Michael has close ties with Edinburgh and was previously a member of the University swim team.
He took silver at the London Olympics in 2012, as well as a silver at the 2010 Commonwealth Games in Delhi.
The University was represented off the track by staff from the Centre for Sport and Exercise’s Fitness Assessment and Sports Injuries Centre.
Clinical Specialist Lindsay Thomson was appointed Head Physiotherapist to Team Scotland along with her University colleagues Sandi Lyall and Dr Alastair Nicol.
Many of Edinburgh’s athletes competing at the Games were supported through the University’s Individual Performance Programme, which assists leading student sports performers with a range of assistance to enable them to succeed on the world's sporting stage.
This includes tailored fitness conditioning, sports medicine care, funding, access to top-class competition and training facilities, advice and flexible study options.

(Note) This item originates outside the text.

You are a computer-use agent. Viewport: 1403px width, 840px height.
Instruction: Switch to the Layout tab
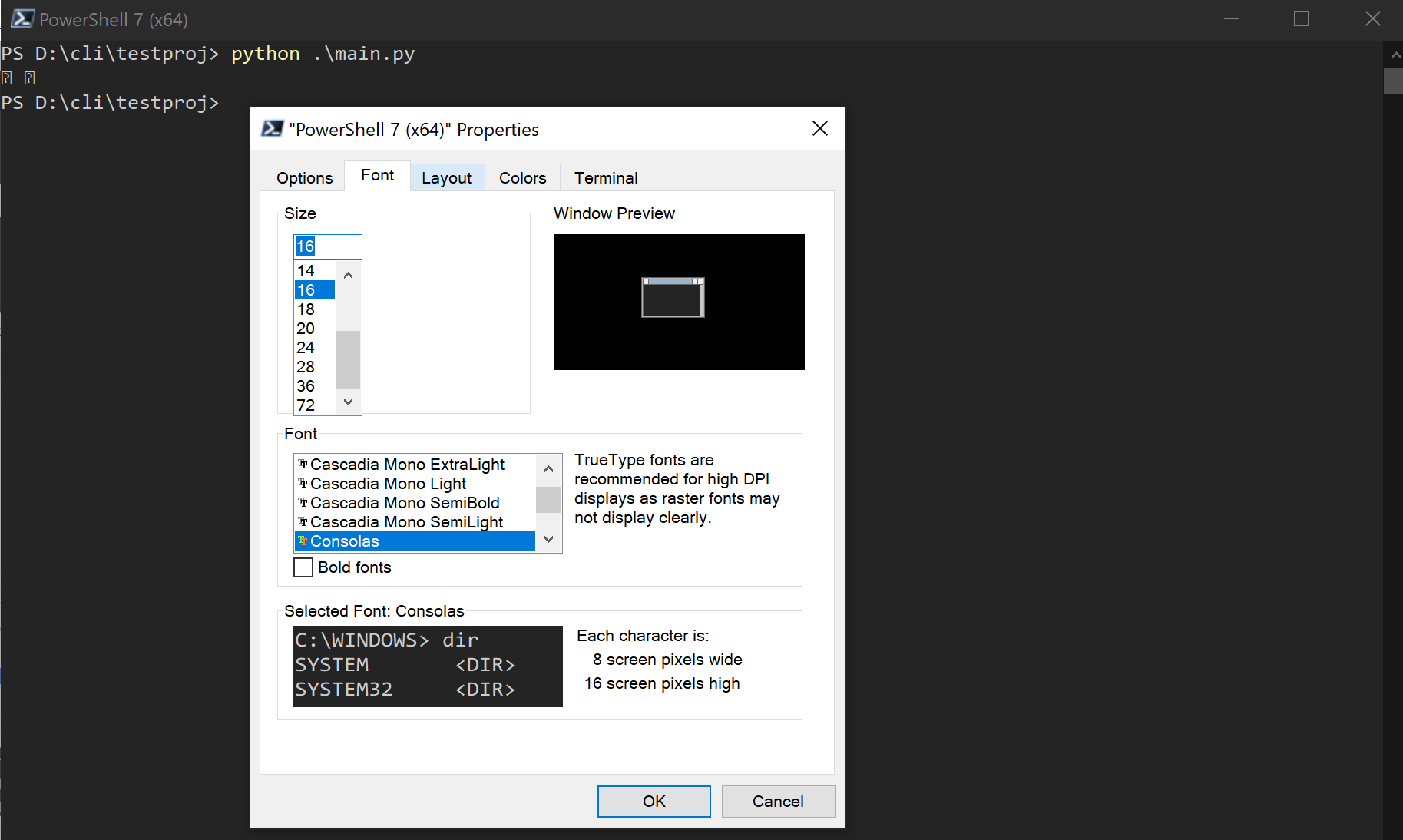click(447, 177)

The University’s sports facilities and programmes are among the finest in the UK and have been used by a range of professional sports teams, including the New Zealand All Blacks and South Africa Springboks rugby teams.
The University can be rightly proud of its contribution to the success of Glasgow 2014, with an array of medal winners and personal best performances. Our support staff and volunteers also made very significant contributions. This is without doubt our biggest and best involvement so far in a Commonwealth Games and illustrates the strength and vibrancy of our sport offer.